小説 川崎サイト

 

夏空秋空


 夏空と秋空が半々ぐらいの空。空は空なので、季節は色づけにすぎないが、雨空では見る気もしない。
 この季節の移り変わりで秋とも言えず夏とも言えない頃、村田は動き出す。この曖昧なタイミングを狙って。
 それは心情の問題。決まり空の夏空でも決まり空の秋空でもない。まだ決まっていない。しかし、どちらかには傾いている。そのため、まだ残暑の夏空とも言えるし、勢いが落ちたので秋空とも言える。
 ここが実は狙いなのだ。
 だが、一体何を狙っているのか、それは村田にも分からない。何かを始めるのなら、このタイミングがいいという程度で、決まり事はない。決めていないのだから、決まり事にならない。
 決めていないのに動き出す。これは何だろう。だからただの心情。動くのなら今ということだけが分かっている。
 ということを思いながら夏の雲の奥にいる秋の雲を見ていたのだが、同時に見られるのは、この時期だけ。夏なら入道雲だけだが、今はその奥に秋のうろこ雲が出ている。それもかなり高いところに。これが同時に見られる。
 こういうのは誤解を招く。夏らしくなく、秋らしくない。邪魔なものが入り込んでいるためだ。ではどちらが邪魔なのか。

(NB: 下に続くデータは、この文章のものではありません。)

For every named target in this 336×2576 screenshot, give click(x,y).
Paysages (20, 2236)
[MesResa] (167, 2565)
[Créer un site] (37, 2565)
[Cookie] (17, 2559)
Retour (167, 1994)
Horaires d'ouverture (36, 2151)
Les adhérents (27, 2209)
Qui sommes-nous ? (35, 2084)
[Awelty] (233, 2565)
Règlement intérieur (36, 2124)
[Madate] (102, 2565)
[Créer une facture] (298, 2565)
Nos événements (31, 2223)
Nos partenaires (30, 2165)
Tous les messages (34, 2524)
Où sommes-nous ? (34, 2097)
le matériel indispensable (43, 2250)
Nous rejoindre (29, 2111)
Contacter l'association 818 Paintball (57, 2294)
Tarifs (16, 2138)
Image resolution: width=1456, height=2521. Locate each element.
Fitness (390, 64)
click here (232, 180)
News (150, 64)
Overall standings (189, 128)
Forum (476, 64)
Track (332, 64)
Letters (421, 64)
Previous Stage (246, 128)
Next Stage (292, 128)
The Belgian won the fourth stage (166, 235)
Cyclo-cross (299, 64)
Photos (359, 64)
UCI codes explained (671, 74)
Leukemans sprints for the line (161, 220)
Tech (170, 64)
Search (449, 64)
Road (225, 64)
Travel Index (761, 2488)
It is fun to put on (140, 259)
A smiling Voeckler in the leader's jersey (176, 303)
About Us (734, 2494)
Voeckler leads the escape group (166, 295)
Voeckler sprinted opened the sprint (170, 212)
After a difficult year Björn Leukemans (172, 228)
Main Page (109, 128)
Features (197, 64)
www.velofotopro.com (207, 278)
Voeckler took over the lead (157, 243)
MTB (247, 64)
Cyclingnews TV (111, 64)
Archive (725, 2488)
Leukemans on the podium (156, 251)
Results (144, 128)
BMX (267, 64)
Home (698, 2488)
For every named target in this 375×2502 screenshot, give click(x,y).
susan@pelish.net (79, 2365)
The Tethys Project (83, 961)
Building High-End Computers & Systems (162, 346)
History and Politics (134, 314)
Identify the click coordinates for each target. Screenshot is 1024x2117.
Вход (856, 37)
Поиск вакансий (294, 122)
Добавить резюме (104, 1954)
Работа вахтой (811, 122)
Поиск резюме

秋だと思いたい人にとっては入道雲は邪魔。夏の場合はその逆。
 どちらも正しくどちらも間違っている。正解はどちらにもない。その間なのだ。中間。
 しかし、これを見ている村田は自転車の上。少し郊外の町並みを自転車散歩中。この状態そのものが曖昧。しかも昼の日向からそんなところをうろつき、空などを見ている。
 見るべきものが空とは情けない話だ。「そら」ではなく「くう」を見ているようなもの。
 空は空っぽではないが、村田は空っぽ。
 しかし、夏が勝っているのか、汗ばんできた。帽子に触れると熱い。これは夏だ。
 これで判定がついたのか、夏の方が優勢。それで、これは中間ではなく、まだ夏で、秋ではないと感じた。帽子の熱さを指が教えてくれたので、ただの気持ちの問題ではない。
 それで村田は秋が勝っているものを探したが、なかなか見付からない。遠くにあるうろこ雲程度。これ一つでは弱い。
 それで、夏とも言えず秋とも言えぬ曖昧なタイミングを逸した。今日ではなかった。
 次回、コスモスや曼珠沙華が咲く頃がチャンスだろう。だが、秋にかなり傾きすぎているかもしれない。